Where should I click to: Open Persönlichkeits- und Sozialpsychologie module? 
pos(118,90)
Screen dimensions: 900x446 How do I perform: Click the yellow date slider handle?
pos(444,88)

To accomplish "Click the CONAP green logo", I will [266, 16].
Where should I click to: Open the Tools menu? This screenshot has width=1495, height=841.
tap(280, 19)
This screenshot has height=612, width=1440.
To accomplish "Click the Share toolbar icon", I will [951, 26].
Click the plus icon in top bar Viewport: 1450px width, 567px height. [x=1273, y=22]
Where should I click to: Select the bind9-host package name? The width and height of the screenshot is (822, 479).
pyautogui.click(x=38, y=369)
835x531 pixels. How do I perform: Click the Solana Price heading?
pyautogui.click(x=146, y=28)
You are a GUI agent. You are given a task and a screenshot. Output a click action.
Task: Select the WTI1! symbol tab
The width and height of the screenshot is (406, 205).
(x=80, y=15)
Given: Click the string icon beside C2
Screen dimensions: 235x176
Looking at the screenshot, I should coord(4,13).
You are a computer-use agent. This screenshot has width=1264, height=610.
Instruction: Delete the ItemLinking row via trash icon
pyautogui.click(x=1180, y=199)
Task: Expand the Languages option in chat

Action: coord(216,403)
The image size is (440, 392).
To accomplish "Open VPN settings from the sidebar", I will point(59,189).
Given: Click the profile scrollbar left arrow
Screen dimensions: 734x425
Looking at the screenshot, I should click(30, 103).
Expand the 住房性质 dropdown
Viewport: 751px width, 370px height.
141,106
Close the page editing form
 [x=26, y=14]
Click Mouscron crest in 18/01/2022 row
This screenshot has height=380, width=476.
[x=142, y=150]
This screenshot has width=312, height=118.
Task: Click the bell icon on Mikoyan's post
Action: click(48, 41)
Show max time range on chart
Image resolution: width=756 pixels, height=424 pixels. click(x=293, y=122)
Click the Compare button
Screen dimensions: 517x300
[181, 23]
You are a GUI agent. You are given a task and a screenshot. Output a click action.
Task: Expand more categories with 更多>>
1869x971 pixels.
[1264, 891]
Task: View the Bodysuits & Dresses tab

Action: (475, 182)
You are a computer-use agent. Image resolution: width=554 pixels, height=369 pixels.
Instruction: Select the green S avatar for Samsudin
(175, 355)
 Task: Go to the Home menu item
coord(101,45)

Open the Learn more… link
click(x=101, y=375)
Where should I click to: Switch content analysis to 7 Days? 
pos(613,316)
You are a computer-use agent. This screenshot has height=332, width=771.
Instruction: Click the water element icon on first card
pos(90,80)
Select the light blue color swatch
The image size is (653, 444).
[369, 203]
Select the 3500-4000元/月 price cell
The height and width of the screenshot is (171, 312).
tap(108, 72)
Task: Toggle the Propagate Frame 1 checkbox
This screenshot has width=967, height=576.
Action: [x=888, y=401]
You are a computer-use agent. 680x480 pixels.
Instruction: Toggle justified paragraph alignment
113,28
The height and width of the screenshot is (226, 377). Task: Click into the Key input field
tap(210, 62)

══════

Task to carry out:
Rewrite the records from the first line through the line containing "pyautogui.click(x=146, y=28)", with "yellow" changed to "orange" and nothing else altered.

Correct answer:
Where should I click to: Open Persönlichkeits- und Sozialpsychologie module? 
pos(118,90)
Screen dimensions: 900x446 How do I perform: Click the orange date slider handle?
pos(444,88)

To accomplish "Click the CONAP green logo", I will [266, 16].
Where should I click to: Open the Tools menu? This screenshot has width=1495, height=841.
tap(280, 19)
This screenshot has height=612, width=1440.
To accomplish "Click the Share toolbar icon", I will [951, 26].
Click the plus icon in top bar Viewport: 1450px width, 567px height. [x=1273, y=22]
Where should I click to: Select the bind9-host package name? The width and height of the screenshot is (822, 479).
pyautogui.click(x=38, y=369)
835x531 pixels. How do I perform: Click the Solana Price heading?
pyautogui.click(x=146, y=28)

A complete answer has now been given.